Calvary CEO, Mark Doran, told Adelaide radio that Medibank Private had agreed to engage with the Australian Commission on Safety and Quality in Health Care on what they believe are preventable events, and that they will act on the call for an independent clinical review process. But that’s about all we get to know at this stage.

Related: Medibank-Calvary contracts stand-off: what it means for doctors and patients

AMA Vice President Dr Stephen Parnis said that Medibank’s ‘trust us, we’ll do the right thing by you’ response is not good enough.

“I’m a doctor and I don’t say that sort of thing to patients anymore,” Dr Parnis said.

“I’ve got to give them the specifics. And I think Calvary and Medibank Private need to do the same here.

“We’d like to understand exactly what the arrangements are with regard to that long list of 165 complications, which Medibank was erroneously calling mistakes, to understand what is going on with those as a result of this new agreement.

“The concern, of course, is that if you’re insured it’s the detail that tells you what you’re covered for and what you’re not covered for.

“The treating doctors need to understand what their patients will be covered for so that they can treat them in the appropriate setting.

“Up to now it’s been hardball by Medibank.

“The AMA rarely intervenes in these sorts of disputes but, because it has such wide-reaching implications for the health system, both private and public, we have regarded this as essential that, one, it gets sorted out, and, two, that it is done in a transparent way.

“It is positive that the Commission for Safety and Quality in Health Care is now involved.

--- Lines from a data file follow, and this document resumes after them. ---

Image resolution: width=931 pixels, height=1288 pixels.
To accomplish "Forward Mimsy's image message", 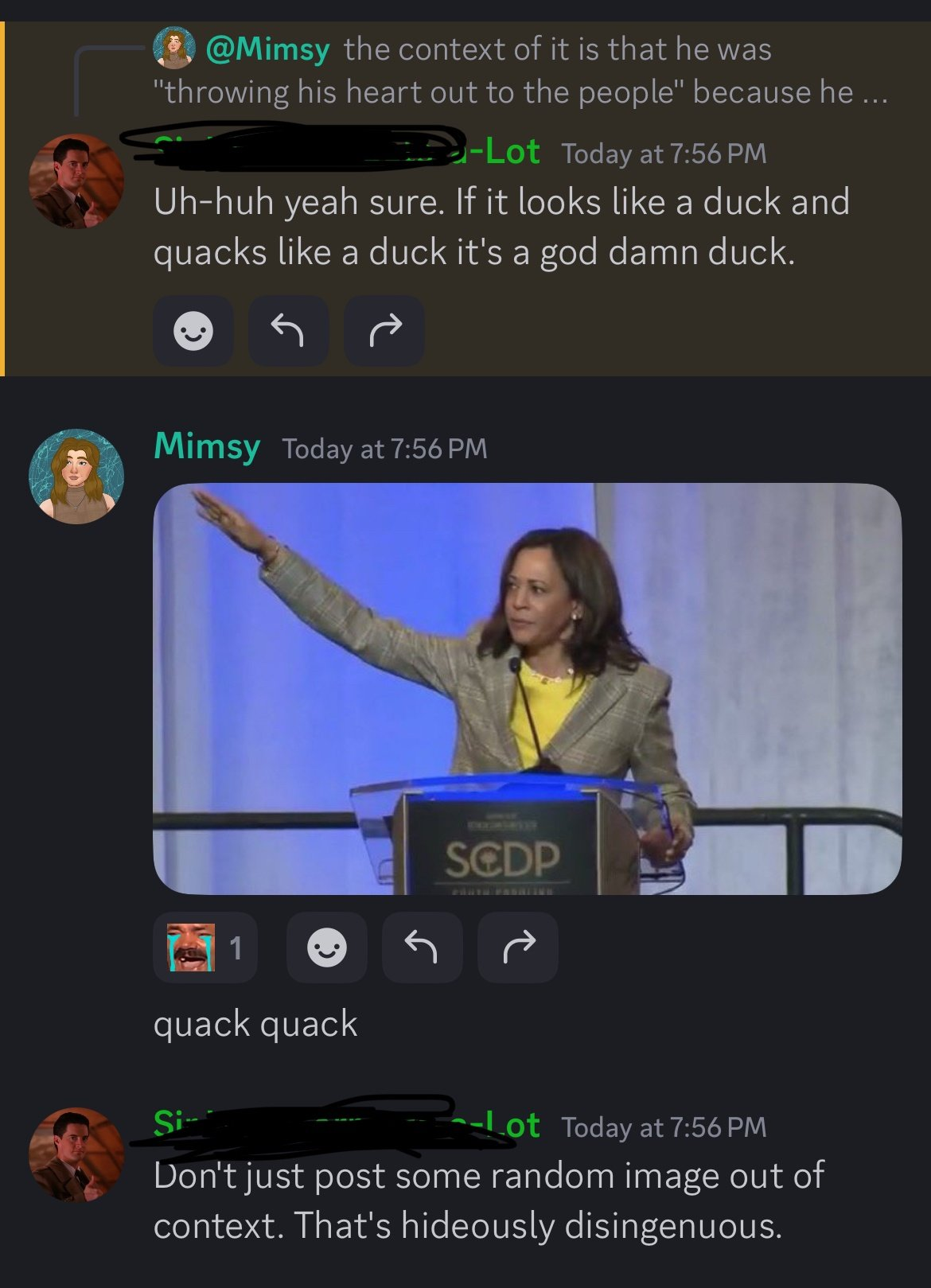I will point(518,948).
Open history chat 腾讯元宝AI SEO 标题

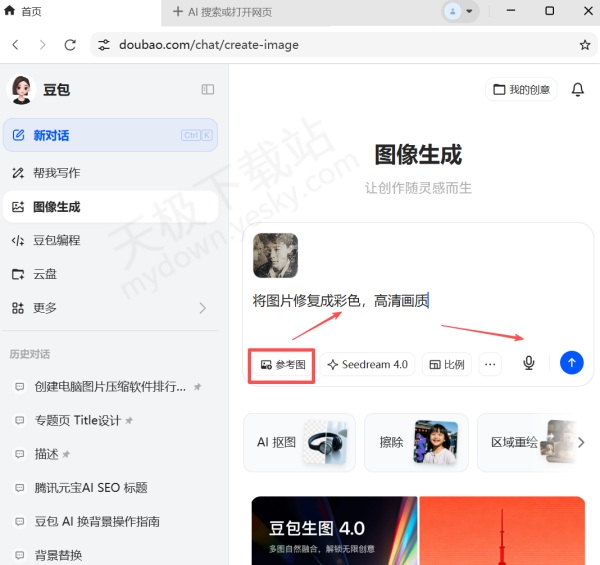pos(91,488)
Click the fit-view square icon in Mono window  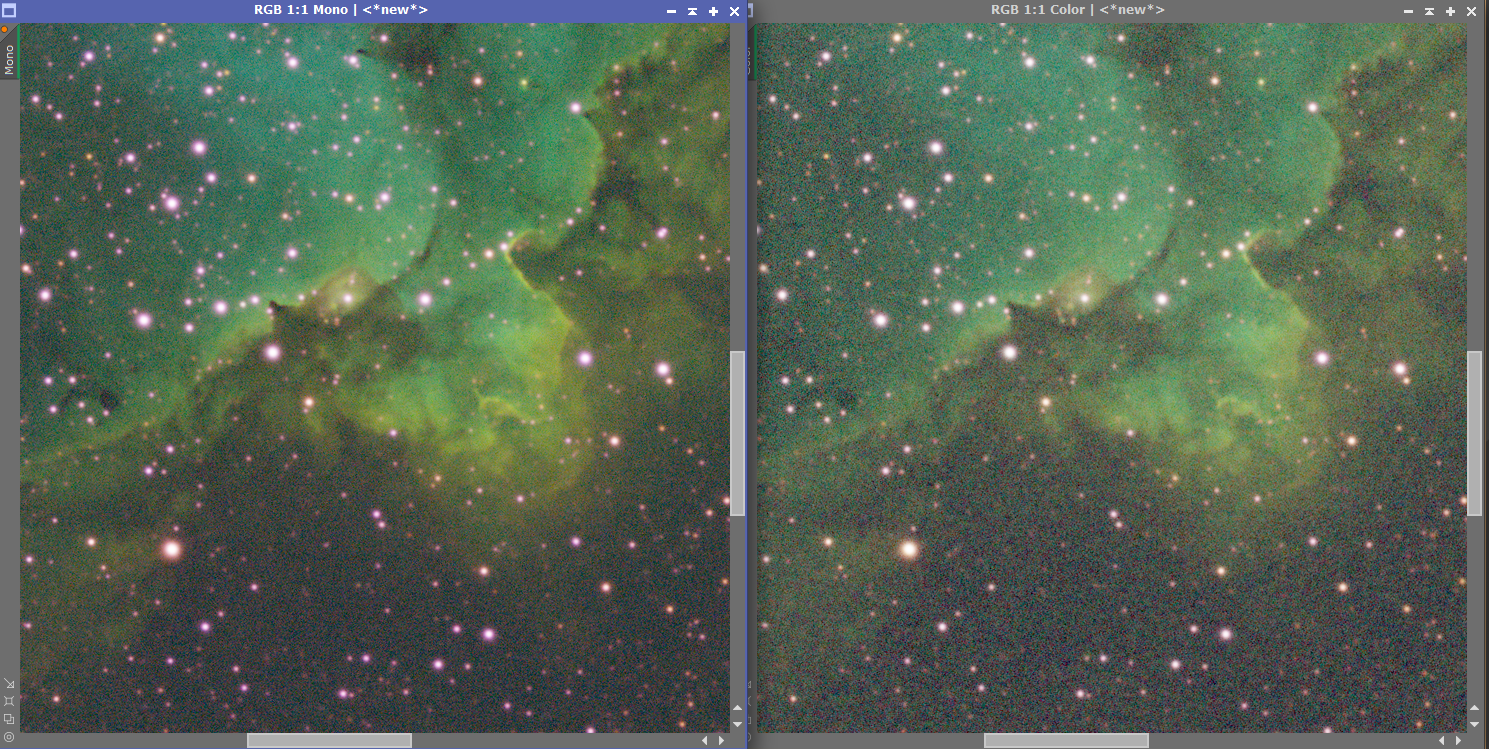point(9,701)
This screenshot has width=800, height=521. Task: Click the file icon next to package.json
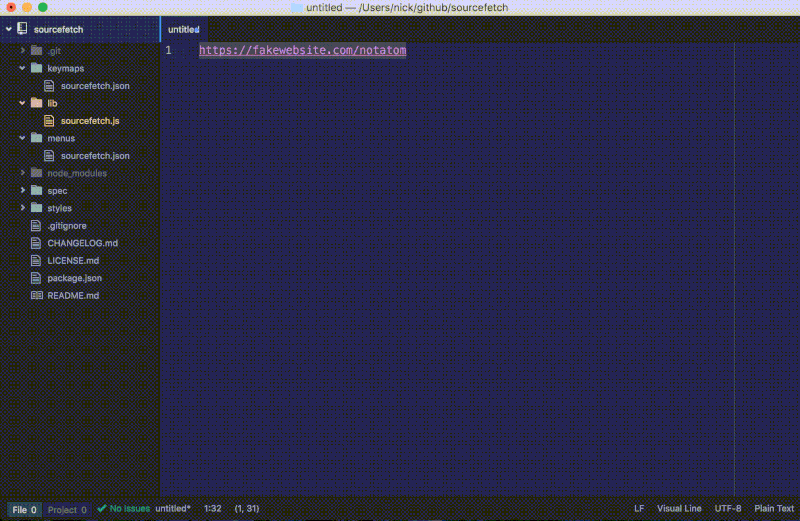[x=37, y=278]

“The Commission does things the right way when these complications are being assessed to try and reduce risk, rather than what was happening with Medibank saying these are not complications, they’re mistakes, and if they occur we’re not funding them or we’re dramatically reducing our funding.

“So we need more detail here because it doesn’t just affect Calvary and it doesn’t just affect Medibank Private. Every other player in the health system is watching on here.

“If this sets a good precedent, wonderful. If it doesn’t, then it’s going to have repercussions for everyone.”